====== Extracted entries ======

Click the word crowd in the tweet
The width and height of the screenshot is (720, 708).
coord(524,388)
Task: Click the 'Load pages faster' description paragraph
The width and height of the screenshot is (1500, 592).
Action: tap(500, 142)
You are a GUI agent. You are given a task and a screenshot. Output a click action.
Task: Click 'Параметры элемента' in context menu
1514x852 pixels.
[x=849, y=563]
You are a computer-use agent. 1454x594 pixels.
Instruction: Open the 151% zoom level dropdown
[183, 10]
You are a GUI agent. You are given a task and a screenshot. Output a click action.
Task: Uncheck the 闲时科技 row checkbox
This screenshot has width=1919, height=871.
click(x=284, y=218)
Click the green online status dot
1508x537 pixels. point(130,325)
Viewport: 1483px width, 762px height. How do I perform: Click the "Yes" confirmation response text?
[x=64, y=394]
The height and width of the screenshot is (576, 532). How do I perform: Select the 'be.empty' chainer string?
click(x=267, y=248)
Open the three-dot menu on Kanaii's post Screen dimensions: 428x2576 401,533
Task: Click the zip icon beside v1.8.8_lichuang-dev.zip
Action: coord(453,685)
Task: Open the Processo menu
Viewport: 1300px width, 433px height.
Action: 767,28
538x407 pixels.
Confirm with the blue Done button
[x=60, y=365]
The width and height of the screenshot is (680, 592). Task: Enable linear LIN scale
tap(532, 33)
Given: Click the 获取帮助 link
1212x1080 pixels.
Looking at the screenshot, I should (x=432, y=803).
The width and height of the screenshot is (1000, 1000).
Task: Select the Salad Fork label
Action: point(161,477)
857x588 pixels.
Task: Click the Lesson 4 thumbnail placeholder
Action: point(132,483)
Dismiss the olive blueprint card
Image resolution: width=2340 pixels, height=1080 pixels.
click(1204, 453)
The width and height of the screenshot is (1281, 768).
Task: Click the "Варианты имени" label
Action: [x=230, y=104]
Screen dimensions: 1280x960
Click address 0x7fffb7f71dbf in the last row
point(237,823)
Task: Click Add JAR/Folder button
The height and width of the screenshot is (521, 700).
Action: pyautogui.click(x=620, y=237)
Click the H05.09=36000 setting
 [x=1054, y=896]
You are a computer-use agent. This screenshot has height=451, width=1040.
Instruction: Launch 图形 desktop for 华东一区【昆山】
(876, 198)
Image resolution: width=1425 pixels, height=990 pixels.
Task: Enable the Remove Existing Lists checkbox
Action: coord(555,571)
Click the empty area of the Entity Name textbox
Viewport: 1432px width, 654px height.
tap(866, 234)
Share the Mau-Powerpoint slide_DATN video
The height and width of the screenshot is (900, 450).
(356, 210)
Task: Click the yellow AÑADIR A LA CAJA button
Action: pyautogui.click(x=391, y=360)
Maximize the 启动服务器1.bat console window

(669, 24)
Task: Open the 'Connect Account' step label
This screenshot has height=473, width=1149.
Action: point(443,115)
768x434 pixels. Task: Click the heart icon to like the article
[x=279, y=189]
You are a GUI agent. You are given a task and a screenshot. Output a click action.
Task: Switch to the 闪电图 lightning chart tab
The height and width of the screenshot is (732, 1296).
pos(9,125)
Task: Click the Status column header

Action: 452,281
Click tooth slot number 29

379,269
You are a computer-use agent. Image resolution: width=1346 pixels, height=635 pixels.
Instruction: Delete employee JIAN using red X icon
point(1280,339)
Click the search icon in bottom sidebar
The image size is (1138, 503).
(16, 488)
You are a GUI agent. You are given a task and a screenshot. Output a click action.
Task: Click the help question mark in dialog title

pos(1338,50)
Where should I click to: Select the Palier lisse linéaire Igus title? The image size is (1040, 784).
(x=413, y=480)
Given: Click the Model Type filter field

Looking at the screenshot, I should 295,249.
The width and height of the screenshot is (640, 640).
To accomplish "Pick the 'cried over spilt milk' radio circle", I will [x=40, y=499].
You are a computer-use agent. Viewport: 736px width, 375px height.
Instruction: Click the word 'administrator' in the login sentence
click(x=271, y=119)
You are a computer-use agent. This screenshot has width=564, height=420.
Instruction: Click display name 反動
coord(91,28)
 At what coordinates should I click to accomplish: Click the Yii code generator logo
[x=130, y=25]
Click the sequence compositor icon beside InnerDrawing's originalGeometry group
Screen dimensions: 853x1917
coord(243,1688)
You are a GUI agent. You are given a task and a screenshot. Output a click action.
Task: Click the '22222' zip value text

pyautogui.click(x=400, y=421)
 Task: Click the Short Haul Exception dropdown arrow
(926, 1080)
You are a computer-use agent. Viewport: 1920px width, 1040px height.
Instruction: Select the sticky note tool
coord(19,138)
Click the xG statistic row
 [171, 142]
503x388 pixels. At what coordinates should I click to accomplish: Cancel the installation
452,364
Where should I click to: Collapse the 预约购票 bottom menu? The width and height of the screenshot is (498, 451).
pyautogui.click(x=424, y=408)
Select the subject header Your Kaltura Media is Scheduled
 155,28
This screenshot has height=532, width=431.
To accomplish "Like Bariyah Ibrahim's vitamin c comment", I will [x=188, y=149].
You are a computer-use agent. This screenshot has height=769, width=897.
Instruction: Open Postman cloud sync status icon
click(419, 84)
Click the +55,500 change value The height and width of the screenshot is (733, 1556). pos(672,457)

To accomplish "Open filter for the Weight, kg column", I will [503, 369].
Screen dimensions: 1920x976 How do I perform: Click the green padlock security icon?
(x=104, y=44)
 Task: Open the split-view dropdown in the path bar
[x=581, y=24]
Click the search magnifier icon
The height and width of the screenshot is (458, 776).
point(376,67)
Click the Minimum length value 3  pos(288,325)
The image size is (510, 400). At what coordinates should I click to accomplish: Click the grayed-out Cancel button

======

(Task details): Scan the records for the string "will" and show every line that contains it.

(Exercise response):
To accomplish "Pick the 'cried over spilt milk' radio circle", I will [x=40, y=499].
To accomplish "Like Bariyah Ibrahim's vitamin c comment", I will [x=188, y=149].
To accomplish "Open filter for the Weight, kg column", I will [503, 369].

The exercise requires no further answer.